SARS-CoV-2新冠变异株如何逃避免疫应答？广州生物院揭示其免疫逃逸机制

研究材料与方法

在这项研究中，研究人员从6例新冠康复期患者身上采集了全血样本，并在Expi293F细胞和人ACE2转基因小鼠（由赛业生物提供）上开展实验。他们构建了噬菌体展示文库，并分离出与刺突蛋白RBD结合的抗体。他们通过冷冻电镜分析了抗原与抗体的结合，并通过生物膜干涉技术（BLI）测定了结合动力学和亲和力以及竞争性结合。

技术路线

研究结果

研究人员对6例新冠恢复期患者外周血单核细胞中的抗体基因进行噬菌体展示，分离出6种与刺突蛋白的受体结合结构域（RBD）具有高亲和力的抗体。他们发现，R1-32抗体表现出最强的假病毒中和活性（IC90=9.95nM）。R1-32对Beta变异株和Omicron BA.1假病毒都保持了良好的中和作用，但对Delta变异株的中和作用被大大削弱。在人ACE2转基因小鼠（由赛业生物提供）上开展的实验表明，R1-32对SARS-CoV-2野生型病毒感染具有保护作用。

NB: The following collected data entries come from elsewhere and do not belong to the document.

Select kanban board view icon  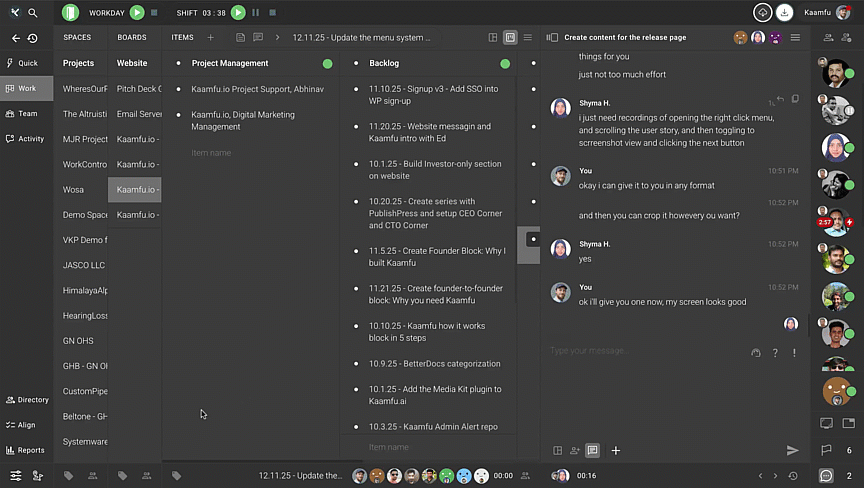point(510,38)
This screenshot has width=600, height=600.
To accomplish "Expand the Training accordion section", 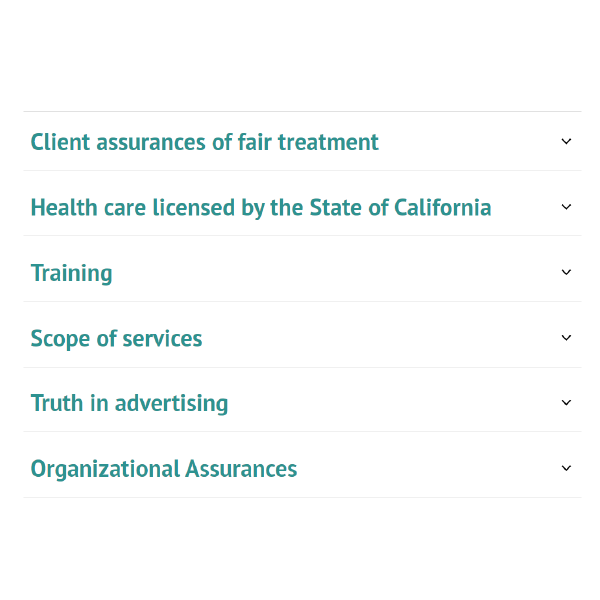I will (300, 273).
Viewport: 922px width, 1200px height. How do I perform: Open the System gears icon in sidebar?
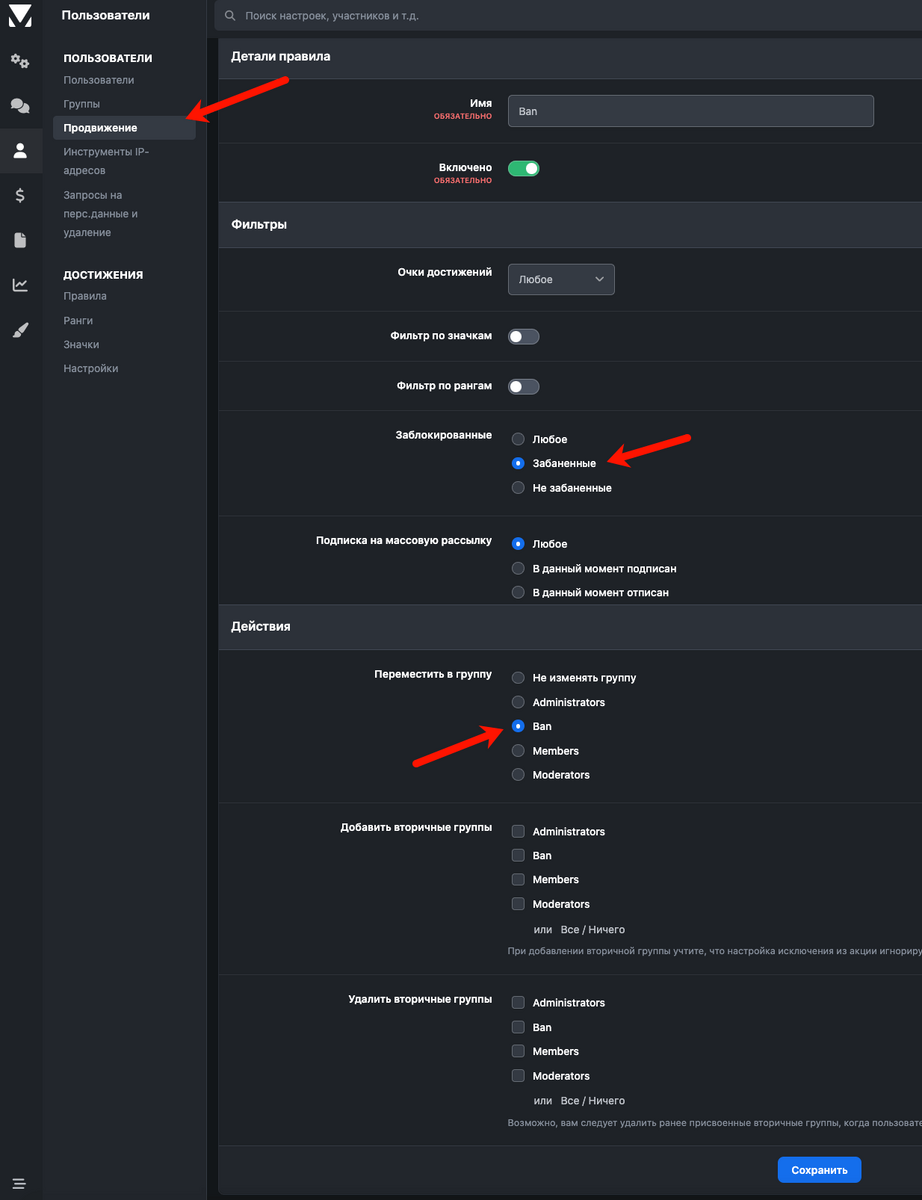20,61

通过冷冻电镜分析，研究人员发现R1-32 Fab从刺突蛋白N端结构域（NTD）的上方接近并与RBD结合。通过改变Fab的量，他们发现R1-32结合促进RBD打开。后续分析发现，R1-32的HCDR2和HCDR3介导了它与RBD的互作（图1）。HCDR2表位包含疏水残基L452、F490和L492，而多个新冠病毒变异株的HCDR2表位发生氨基酸替换，使R1-32与RBD结合的亲和力大大降低，表明HCDR2表位内的L452和F490对抗体结合极其重要。

当RBD处于down构象时，R1-32表位被部分掩盖，只有HCDR2表位完全暴露。这个半隐蔽的表位解释了为什么R1-32结合促使RBD采用up构象。进一步分析发现，与R1-32孵育的天然刺突蛋白分解成较小的结构，表明R1-32结合产生了不稳定的开放刺突蛋白结构。研究人员认为，R1-32很有可能通过破坏刺突蛋白的结构来抑制病毒细胞进入，从而中和病毒。

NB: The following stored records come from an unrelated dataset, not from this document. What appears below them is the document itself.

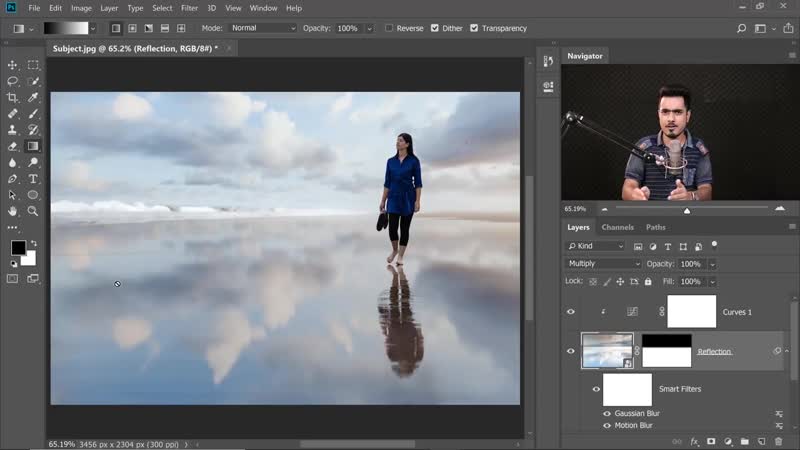
Task: Select the Crop tool
Action: 13,97
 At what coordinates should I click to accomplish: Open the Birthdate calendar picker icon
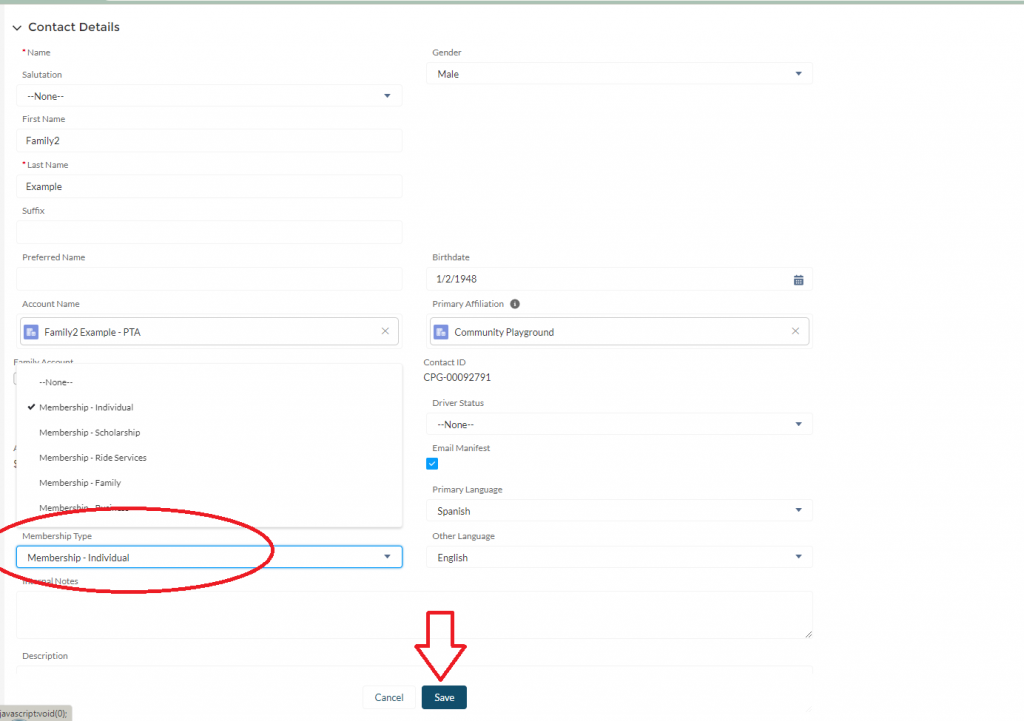point(798,280)
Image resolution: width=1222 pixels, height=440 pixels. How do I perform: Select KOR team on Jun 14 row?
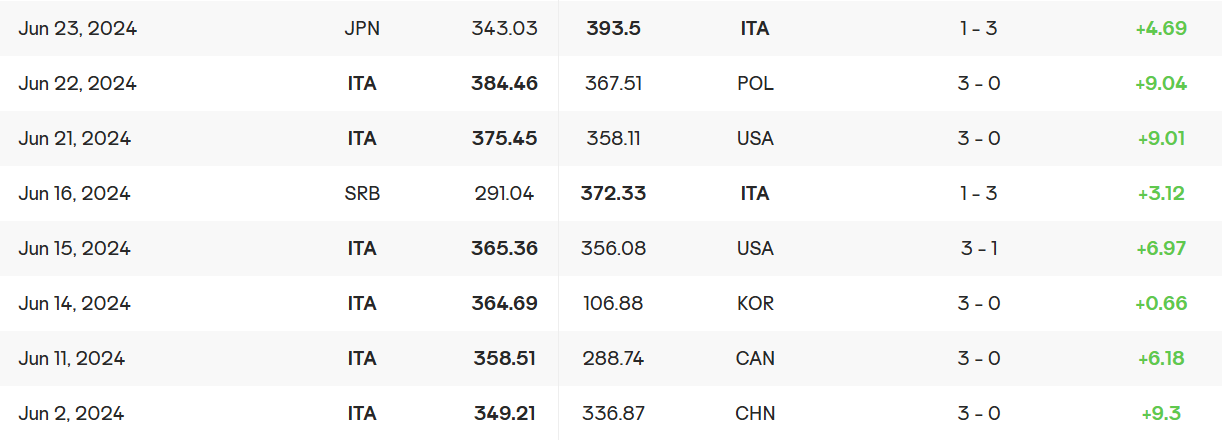point(755,304)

此外，他们发现R1-32及相关的FC08和52抗体均使用VH1-69基因作为重链可变区。它们以非常相似的方式与RBD结合，代表了一类独特的RBD靶向抗体。

Delta变异株（L452R/T478K）在印度出现后取代Kappa等多个变异株成为流行毒株。研究人员发现，Delta变异株中的T478K对抗体结合没有影响，而L452R大大降低了R1-32和FC08与RBD的结合。基于这些结果，他们假设HCDR2表位452位点的替换可以逃避R1-32样抗体。

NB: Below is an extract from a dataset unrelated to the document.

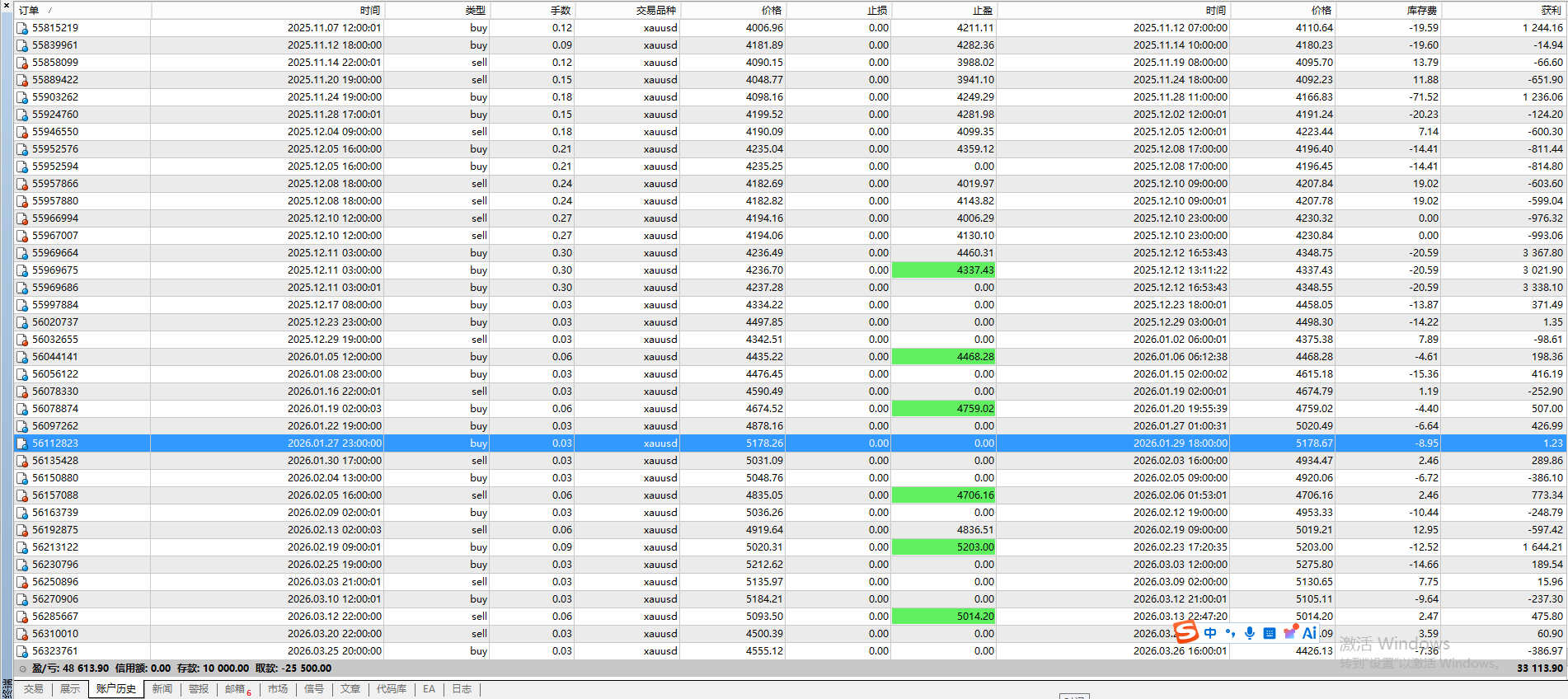
Task: Click the buy icon of order 55815219
Action: (22, 28)
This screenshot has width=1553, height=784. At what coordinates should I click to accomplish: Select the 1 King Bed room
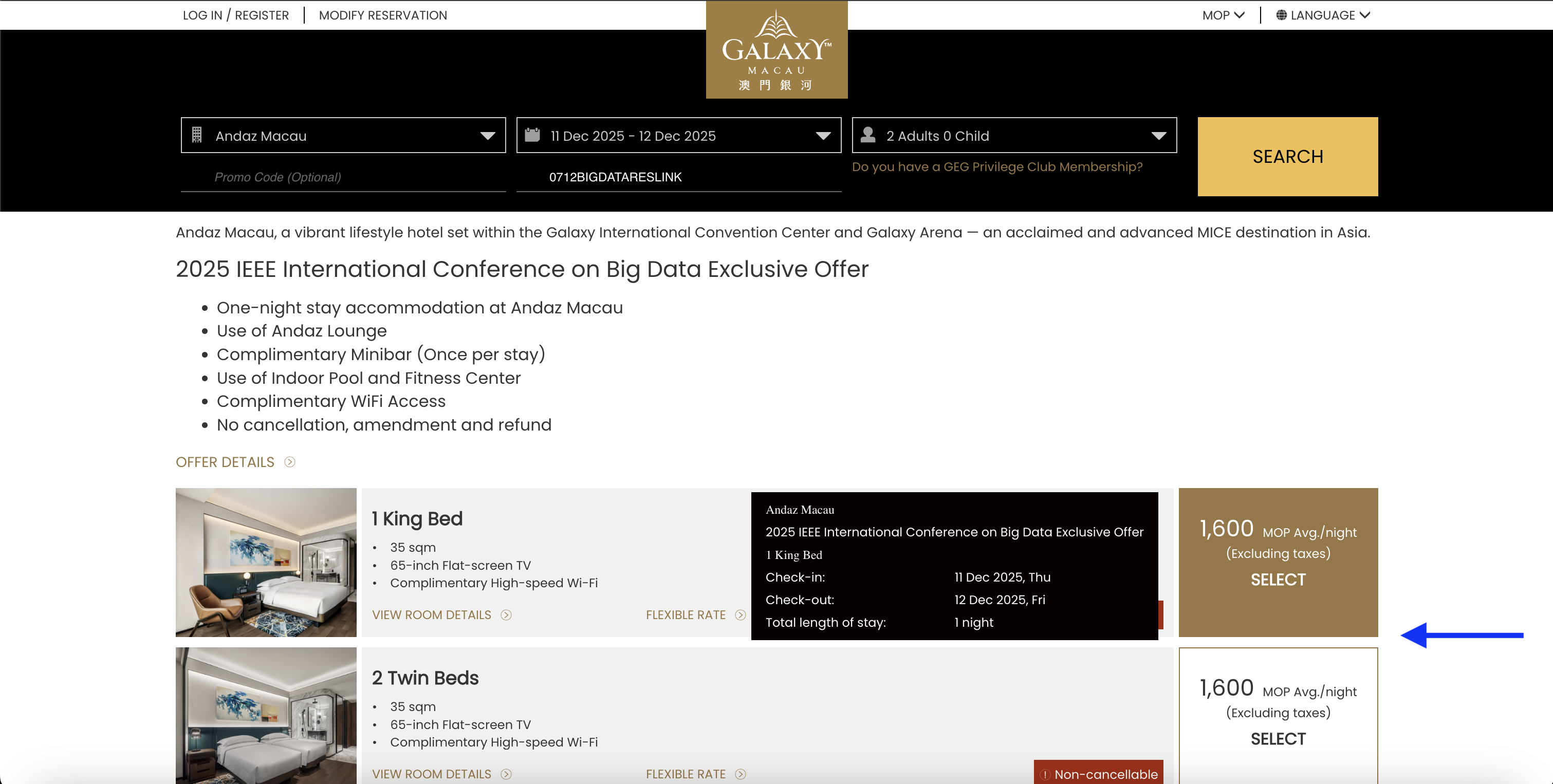[x=1278, y=562]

最早出现的Omicron变异株BA.1在452和490位不包含任何替换，与此一致，他们发现R1-32与Omicron BA.1 RBD/刺突蛋白三聚体以高亲和力结合，并中和Omicron BA.1假病毒。

研究人员推测R1-32样抗体可能在人群中很常见，于是搜索了20名COVID-19患者和25名健康供体的免疫球蛋白重链（IgH）库。他们在50%的COVID-19患者和24%的健康供体中检测到R1-32样IgH序列。COVID-19患者IGHV1-69编码库中的R1-32样IgH序列百分比显著高于健康供体，表明在暴露于SARS-CoV-2后该抗体谱系有明显的克隆扩增（图2）。

通过更多R1-32样抗体的分析，他们发现452和490位点的替换通常会削弱这些抗体与RBD的结合。尽管R1-32和FC08是通过噬菌体展示发现的，但它们的重链和轻链组成与天然配对的R1-32样抗体非常相似。他们认为，这证明SARS-CoV-2刺突抗原在广泛的人群中诱导了共享抗体应答。

研究人员还提到，尽管Omicron BA.1亚型对R1-32抗体中和敏感，但之后出现的亚型通过L452替换而出现大规模免疫逃逸。这些亚型的迅速出现和扩散表明R1-32样抗体对SARS-CoV-2病毒施加了强大的免疫压力

研究结论

在这项研究中，研究人员发现HCDR2表位452和490位点的反复替换与群体抗体应答的免疫逃逸有关。这些替换（包括Delta变异株中的L452R）破坏了疏水性HCDR2介导的相互作用，从而破坏了抗体与抗原的结合，让新冠变异株能够逃逸。他们认为应当持续监测这些突变热点。